Das weisse Band (The White Ribbon)
Darkness pervades The White Ribbon. Shot wholly in black-and-white, it feels instantly like a classic from a much earlier era. Simultaneously, the camera both hides and reveals, building unabated tension throughout the film, giving it the distinctive quality of the horror of a Hitchcock and the innocence of a Chaplin. The juxtaposition of a secluded pre-WWI Germanic village and the horrors of the most macabre modern headlines creates a world where the unknown lurks around every corner, engendering fear and inhibiting any semblance of stability or a positive spirit.
In the years leading up to the first World War, a small village in northern Germany experiences a series of mysterious monstrosities, one following on the heels of the other in uncanny severity. The parents are exacting and uncompromising, and the children desire to rebel. A school teacher narrates years after the events, telling us what to expect, and when it happens, we can’t help but feel surprised and appalled. It is the children, though, whose unenviable lives are often at the center of this enigmatic story, who evoke a deluge of empathetic emotions time and time again.
Deep pathos resides in every soul.

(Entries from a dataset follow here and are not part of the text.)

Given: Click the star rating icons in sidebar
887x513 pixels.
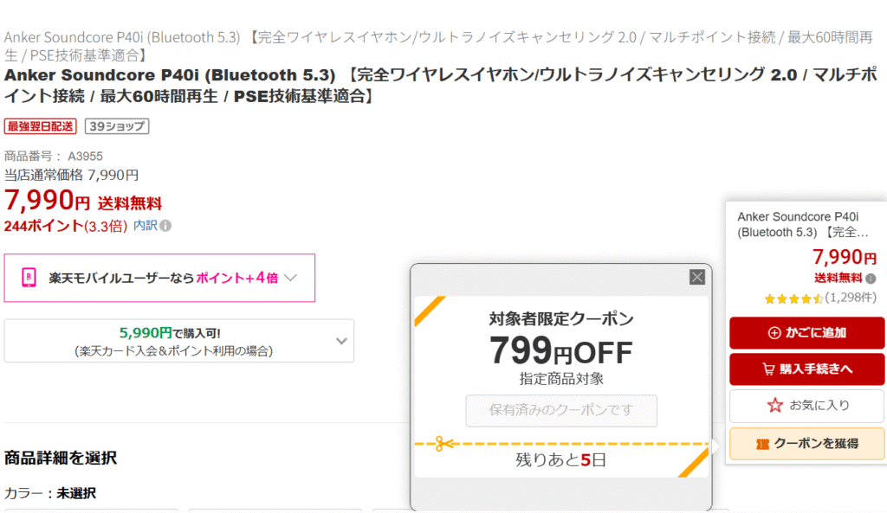Looking at the screenshot, I should (793, 298).
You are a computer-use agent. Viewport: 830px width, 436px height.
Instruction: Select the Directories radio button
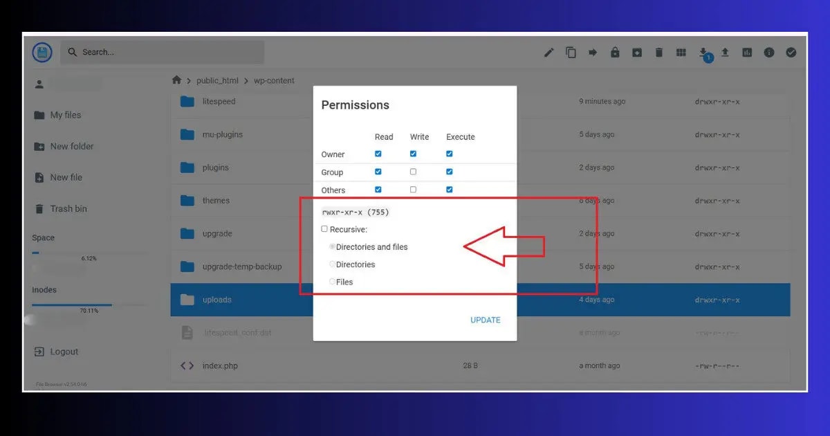332,264
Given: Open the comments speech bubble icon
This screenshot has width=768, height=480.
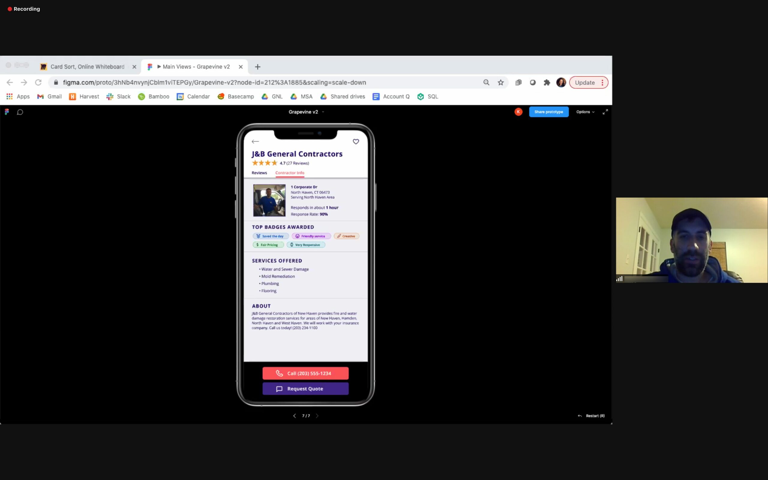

The people in the village struggle to exist fully when the world around them proscribes it with draconian strictures and moribund phenomena abound. (The following sentence may be a “spoiler.”) The film reads like a classic horror film, though none of the occurrences are ever shown on the screen and the individual(s) responsible never revealed. Several different plot lines are followed, each of them connected by a common thread in the village. Fear perpetuates fear, and the people never fully recover. The world of the village is eventually consumed by an ever present ominous quality, permeating the entire village, from the school to the church to the minds of each and every individual.

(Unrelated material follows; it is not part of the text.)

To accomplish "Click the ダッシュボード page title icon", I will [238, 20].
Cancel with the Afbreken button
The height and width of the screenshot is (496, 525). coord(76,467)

Michael Haneke (The Piano Teacher) directs The White Ribbon with an eye for the uncanny and an ear for overt naturalism. The film lacks a particular aspect most films wouldn’t dare to leave behind: music. Save for a few instances when the characters themselves play music, we hear little more than the sounds of frustrated speaking, hushed collusion, creaking floorboards, and ambivalent Nature herself. At the end of the nearly two and a half hour film, we haven’t so much noticed the lack of music, because the tone is set so brilliantly by the cinematography and the dialogue, not to mention the acting. The film itself exudes the mood of each scene so deftly as to seem a bit unnatural, almost eery.

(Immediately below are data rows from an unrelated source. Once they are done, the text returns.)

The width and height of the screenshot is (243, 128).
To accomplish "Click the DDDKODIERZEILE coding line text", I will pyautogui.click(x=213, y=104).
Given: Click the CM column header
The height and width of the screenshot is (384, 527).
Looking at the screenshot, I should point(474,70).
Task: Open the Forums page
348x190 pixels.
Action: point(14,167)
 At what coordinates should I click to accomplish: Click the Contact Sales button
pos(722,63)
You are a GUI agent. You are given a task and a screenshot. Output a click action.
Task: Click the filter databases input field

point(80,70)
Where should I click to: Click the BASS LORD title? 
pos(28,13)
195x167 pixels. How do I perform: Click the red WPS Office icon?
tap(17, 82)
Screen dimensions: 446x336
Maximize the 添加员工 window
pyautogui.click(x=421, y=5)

With The White Ribbon, Haneke has produced one of the greatest films of the previous decade. The very air the characters breathe is perfected, appearing paradoxically both thick with tension and empty of substance. This instant classic may go down in the annals of film history as, perhaps, one of the greatest films of the century. Only time will tell.
Haneke wields matchless intentionality to build constant friction, create characters rife with inner discontinuity, and tell a story as haunting as it is heartbreaking. But the heart not only breaks, it also races throughout much of the film, as the fragile uncertainty of the characters’ lives becomes only more and more palpable as the film rolls on. This is storytelling at its best. In fact, The White Ribbon is as close to a perfect film as I’ve seen this year. I suggest that you see it. Immediately.